У стен Старого Танжера - Жозеф Кессель
Шрифт:
Интервал:
Закладка:
— Представляешь, — воскликнула Зельма-бедуинка, — мой глупый муженек в прошлый раз побил меня за то, что я чуть позже, чем всегда, воротилась домой, в наш отдаленный дуар. Ну как я могла уйти, если ты еще не закончил?
— Из-за тебя мои покупатели умирали от жажды, — сообщил Галеб-водонос, тряся бурдюком из козлиной шкуры.
— А я, сын мой, слушая тебя, пропустил час молитвы, — вздохнул добрый и благочестивый старец Хусейн, продавец сурьмы.
И Башир ответил:
— Коли так, сегодня, чтобы угодить вам, я выберу самую короткую из моих историй.
И он начал:
— Помните, я уже говорил вам о смоковнице. Она росла, высокая, раскидистая, великолепная, в небольшом, очень уютном внутреннем дворике дома, который госпожа Элен, мой друг, сняла на площади касбы.
— Припоминаю, припоминаю! — закричал слепой рыбак Абдалла. — Это поющее дерево.

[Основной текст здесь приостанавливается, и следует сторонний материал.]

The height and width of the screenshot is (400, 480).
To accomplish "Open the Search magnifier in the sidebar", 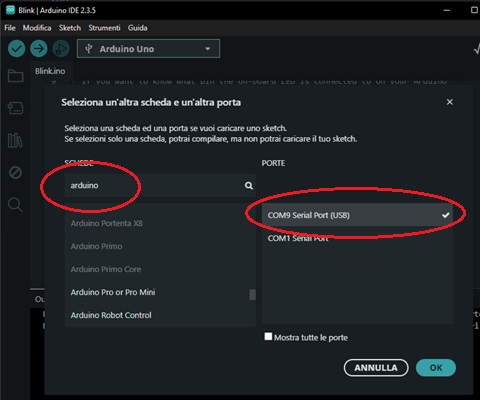I will click(15, 204).
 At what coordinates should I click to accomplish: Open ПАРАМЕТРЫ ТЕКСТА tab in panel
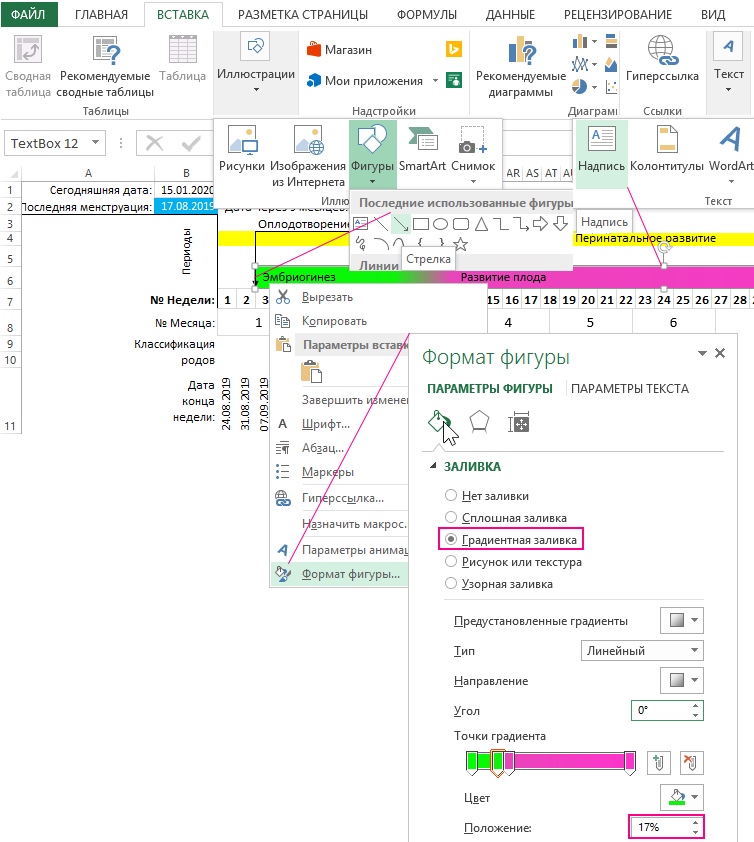pyautogui.click(x=629, y=389)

— Совершенно верно, отец мой, это та самая смоковница, — ответил Башир и продолжил повествование:
— Я видел и слышал ее каждый день и каждую ночь, потому что с некоторых пор жил у госпожи Элен. Она уже давно просила меня поселиться в ее доме, но я все отказывался из-за того, что по соседству находится тюрьма для малолетних преступников. После несчастий, постигших нас в Альхесирасе, и после замужества Леи — обо всем этом я вам подробно рассказывал, — госпожа Элен, которую я всегда знал такой веселой, беззаботной, отважной и даже чуть сумасбродной, временами становилась словно больной, ее снедали грусть и страх. Она скверно спала и не выносила по ночам одиночества в доме. Я испытывал к госпоже Элен самые дружеские чувства, поскольку — уверяю вас, друзья мои, — несмотря на все ее безрассудства, у нее было столько же доброты в душе, сколько красоты в чертах лица. А дружба значит для меня больше, нежели дурное предзнаменование. Словом, я согласился жить неподалеку от тюрьмы. Видите: даже если сердце человека защищено горбами спереди и сзади, оно все равно остается самым уязвимым его местом.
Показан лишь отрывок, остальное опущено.